Erstaunlich: Laut Staatsanwalt wartete der zuständige Mitarbeiter des Straßenbauamtes in der Autoschlange nach Joachims Unfall, hat aber von einem schadhaften Belag nichts gesehen und somit seine Pflicht nicht vernachlässigt, weshalb u.a. die Ermittlungen zum ersten Mal eingestellt wurden.
Noch erstaunlicher: Da die glatten Stellen nun wirklich nicht zu übersehen waren, wurden die Ermittlungen zum zweiten Male mit der Begründung eingestellt, aus der offensichtlichen "Glatzenbildung" könne nicht automatisch geschlossen werden, daß der Belag dort rutschig sei; dies könnten nur Messungen eindeutig belegen.
Ein ziemlich dreistes Beispiel dafür, daß eine beamtete Krähe der anderen kein Auge aushackt und der einzelne Verkehrsteilnehmer mit ganz anderen Mäßstaben gemessen wird als diejenigen, deren berufliche Aufgabe der Erhalt der Verkehrssicherheit ist:
So behauptet der Staatsanwalt einerseits, daß eine Straßenoberfläche, die glatt aussieht, deswegen noch lange nicht glatt sein muß, und die Unterstellung mangelnder Griffigkeit nur durch Messungen bewiesen werden könne, vorverurteilt aber andererseits im gleichen Atemzug den tödlich verunglückten Guido Rübhausen wegen dessen abgefahrenen Hinterreifen, wozu natürlich keine Messung des Reibbeiwertes nötig ist.

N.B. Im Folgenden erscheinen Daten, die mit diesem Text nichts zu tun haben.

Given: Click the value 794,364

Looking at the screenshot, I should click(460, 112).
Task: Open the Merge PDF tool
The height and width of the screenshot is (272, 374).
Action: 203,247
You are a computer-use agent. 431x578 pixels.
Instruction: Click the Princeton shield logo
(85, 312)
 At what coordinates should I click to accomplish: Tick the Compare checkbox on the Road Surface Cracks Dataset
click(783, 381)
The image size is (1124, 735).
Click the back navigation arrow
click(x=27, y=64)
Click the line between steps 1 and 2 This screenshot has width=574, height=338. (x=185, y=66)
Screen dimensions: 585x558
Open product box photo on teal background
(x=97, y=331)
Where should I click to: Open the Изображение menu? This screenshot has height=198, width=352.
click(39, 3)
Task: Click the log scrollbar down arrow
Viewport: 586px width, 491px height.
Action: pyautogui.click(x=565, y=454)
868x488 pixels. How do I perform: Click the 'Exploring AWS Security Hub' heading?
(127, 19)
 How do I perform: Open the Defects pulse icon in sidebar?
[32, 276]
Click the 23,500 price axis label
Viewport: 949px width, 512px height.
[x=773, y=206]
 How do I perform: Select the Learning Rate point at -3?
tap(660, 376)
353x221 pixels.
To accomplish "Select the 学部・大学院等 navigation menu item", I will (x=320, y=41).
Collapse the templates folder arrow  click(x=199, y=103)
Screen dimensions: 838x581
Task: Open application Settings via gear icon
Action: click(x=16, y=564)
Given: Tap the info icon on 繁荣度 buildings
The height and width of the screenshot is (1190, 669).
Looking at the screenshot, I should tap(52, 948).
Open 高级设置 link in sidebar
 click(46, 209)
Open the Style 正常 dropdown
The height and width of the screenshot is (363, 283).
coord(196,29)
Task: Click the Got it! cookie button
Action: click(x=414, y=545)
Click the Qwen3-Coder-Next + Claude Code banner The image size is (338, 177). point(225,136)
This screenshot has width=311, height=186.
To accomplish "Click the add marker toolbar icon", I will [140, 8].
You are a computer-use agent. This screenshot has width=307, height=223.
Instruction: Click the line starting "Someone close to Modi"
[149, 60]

Im Lauf der Zeit haben neben den beteiligten Zeitschriftenredaktionen auch ADAC-Motorwelt und MOTORRAD über die Unfälle bzw. die Bitumenproblematik berichtet, und das Institut für Zweiradsicherheit (IfZ) hat infolge der staatsanwaltlichen Bescheide einen Meldebogen entwickelt.
Im Frühjahr 1997 berichteten mehrere TV-Sender über die Unfälle von Achim und Guido, u.a. mit Interviews der Hinterbliebenen.
Allerdings wird nach wie vor Bitumen im Straßenbau verwendet.